Others used this tutorial to produce some pretty cool projects, modeling audio and music sequences (Eminem lyrics, Obama Speeches, Irish Folk Music, and music in ABC notation) as well as learning and producing text that resembles biblical texts (RNN Bible and Learning Holiness).
Tom Brewe’s project to learn and generate cooking recipes, along with Karpathy’s demonstration that the network can learn basic document syntax, inspired me to do the same with job postings. Once we’ve learned a model, we can see what dream jobs come out of its internal workings.
To do this, I performed the following:
- Obtain training data from indeed.com:
- Create a function that takes city, state, and job title and provides indeed.com results
- Gather the job posting results, scrape the html from each, clean up html
- Save each simplified html file to disk
- Gather all the simplified html files and compile one text file
- Use recurrent neural network to learn the structure of the job postings
- Use the learned network to generate imaginary job postings
Obtaining Training Data
In order to obtain my training data, I scraped job postings from several major U.S. cities from the popular indeed.com (San Francisco Bay Area, Seattle, New York, and Chicago). The code used to scrape the website came from this great tutorial by Jesse Steinweg-Woods. My modified code, available here, explicitly checked if a website was located on indeed.com (and not another website as the job posting structure was different) and stripped the website down to a bare bones structure. Having this more specific structure I thought would help reduce the training time for the recurrent neural network. Putting these 1001 jobs into one text document gives us a 4.2MB text file, or about 4 million characters.

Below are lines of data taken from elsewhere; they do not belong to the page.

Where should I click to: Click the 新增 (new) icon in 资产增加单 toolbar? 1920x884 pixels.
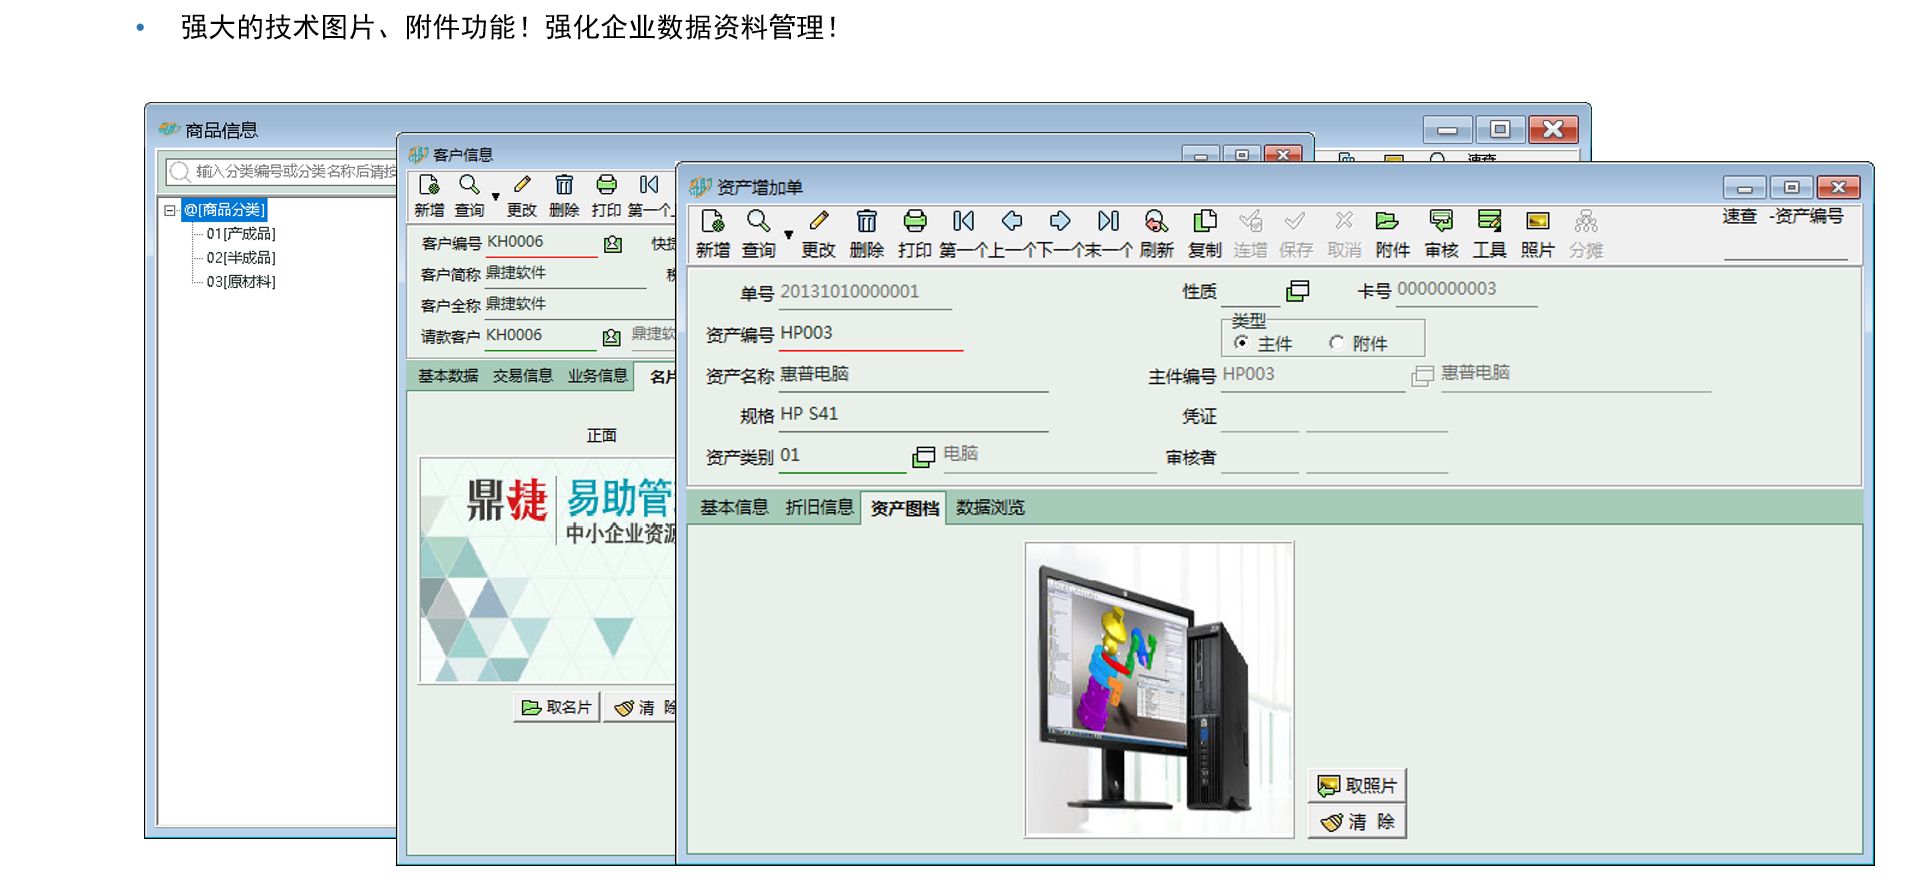[x=712, y=222]
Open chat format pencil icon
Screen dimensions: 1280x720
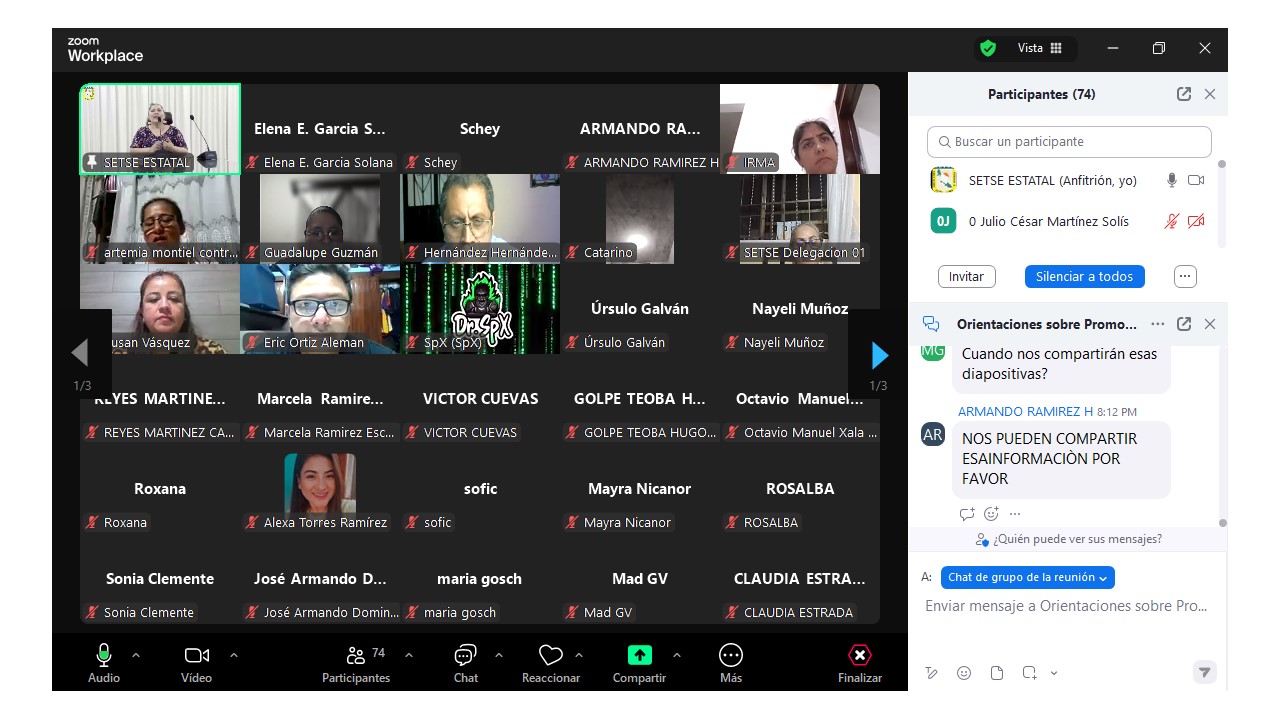(x=932, y=673)
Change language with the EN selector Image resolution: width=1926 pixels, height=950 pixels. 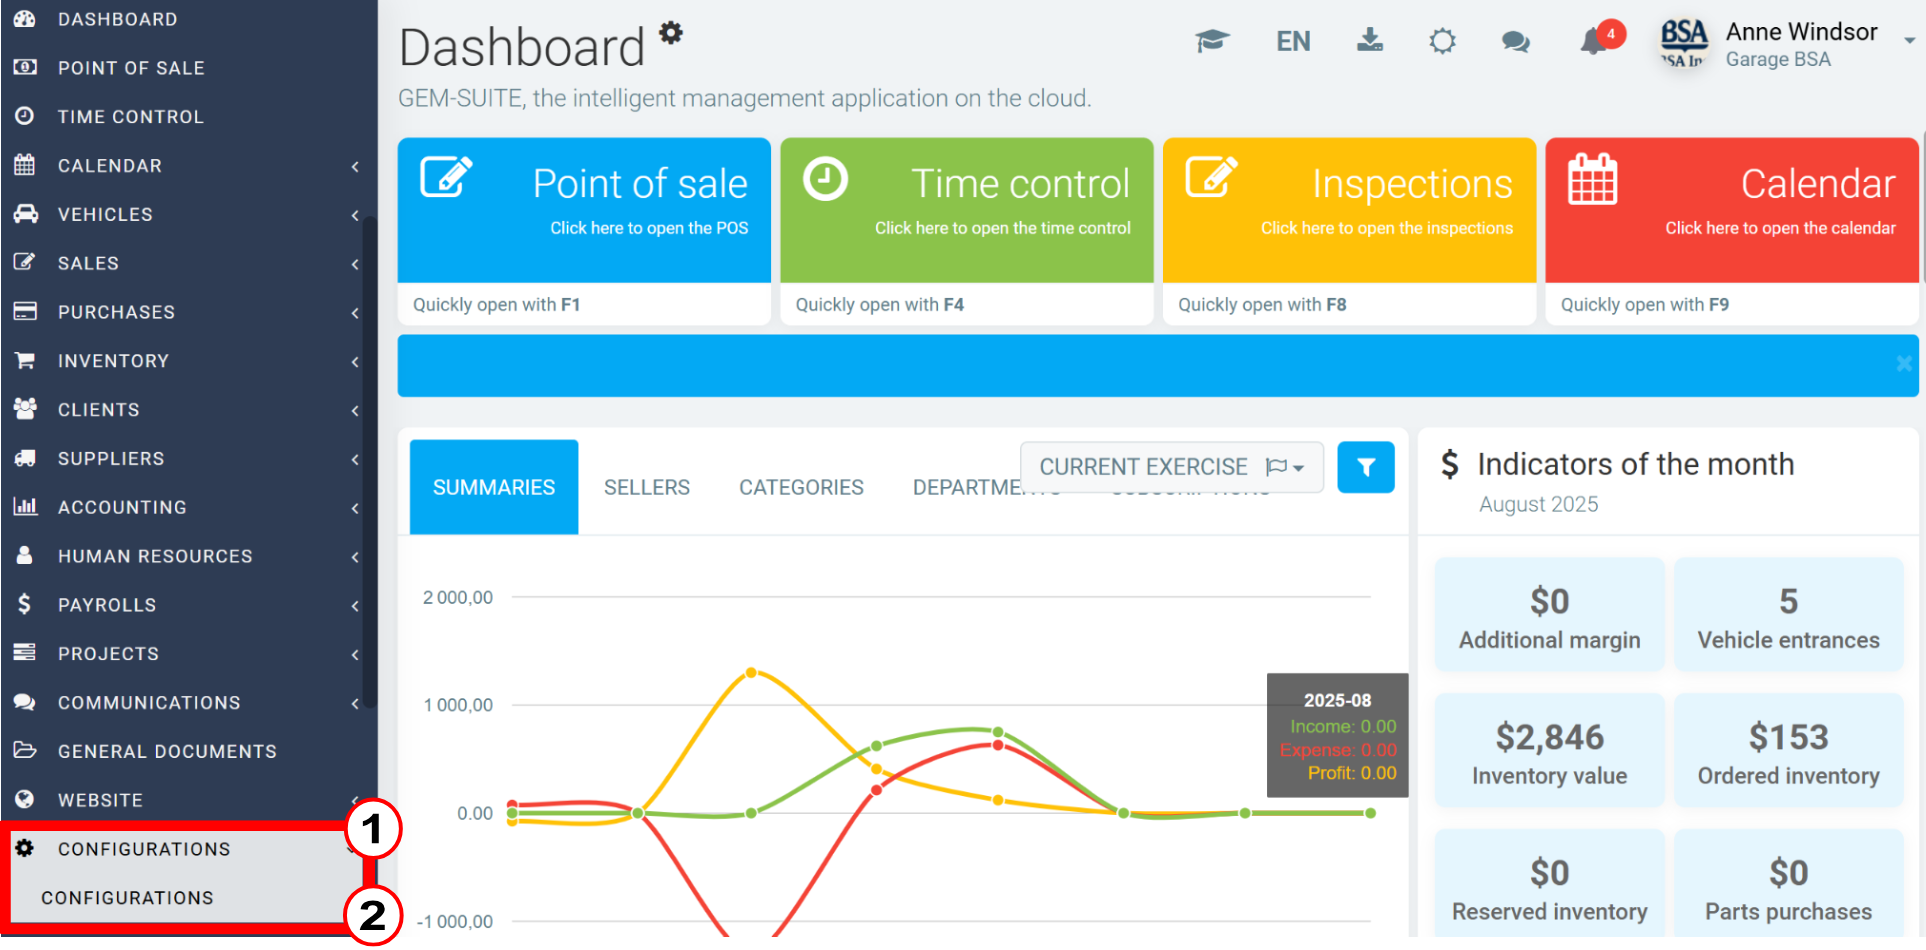pos(1293,41)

Training the Recurrent Neural Network
Training the RNN was pretty straight forward. I used Karpathy’s code and the text document generated from all the job postings. I set up the network in the same manner as the network Karpathy outlined for the writings of Shakespeare:
th train.lua -data_dir data/indeed/ -rnn_size 512 -num_layers 3 -dropout 0.5
I trained this network over night on my machine that has a Titan Z GPU (here is more info on acquiring a GPU for academic use).
Imaginary Job Postings
The training procedure produces a set of files that represent checkpoints in training. Let’s take a look at the loss over training:
import os loss_files = sort(os.listdir('cv/')) lfs =  for lf in loss_files: lf = map(float,lf[13:-3].split('_')) lfs.append(lf) lfs = array(sorted(lfs, key = lambda x: x)) plot(lfs[:,0],lfs[:,1]) title('Training Lossn') ylabel('Loss') xlabel('Epoch')
It looks like the model achieved pretty good results around epoch 19. After this, the performance got worse but then came back down again. Let’s use the checkpoint that had the lowest validation loss (epoch 19) and the last checkpoint (epoch 50) to produce samples from the model. These samples will demonstrate some of the relationships that the model has learned. While none of these jobs actually exist, the model produces valid html code that represents imaginary dream job postings.

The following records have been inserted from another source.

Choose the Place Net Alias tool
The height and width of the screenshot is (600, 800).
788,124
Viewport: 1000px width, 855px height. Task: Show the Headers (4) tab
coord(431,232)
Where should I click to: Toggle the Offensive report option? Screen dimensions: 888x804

Below is one of the jobs that was produced when sampling from the saved model at epoch 19. It’s for a job at Manager Persons Inc. and it’s located in San Francisco, CA. It looks like there is a need for the applicant to be “pizza friendly” and the job requires purchasing and data entry. Not too shabby. Here it is as a web page.
At epoch 50, the model has learned a few more things and the job postings are typically much longer. Here is a job for Facetionteal Agency (as a website). As you can see, more training can be done to improve the language model (“Traininging calls”) but it does a pretty good job of looking like a job posting. Some items are fun to note, like that the job requires an education of Mountain View, CA.
Below is another longer one (and as a website). Turns out the model wants to provide jobs that pay $1.50 an hour. The person needs to be a team player.
This was a pretty fun experiment! We could keep going with this as well. There are several knobs to turn to get different performance and to see what kind of results this model could produce. I encourage you to grab an interesting dataset and see what kind of fun things you can do with recurrent neural networks!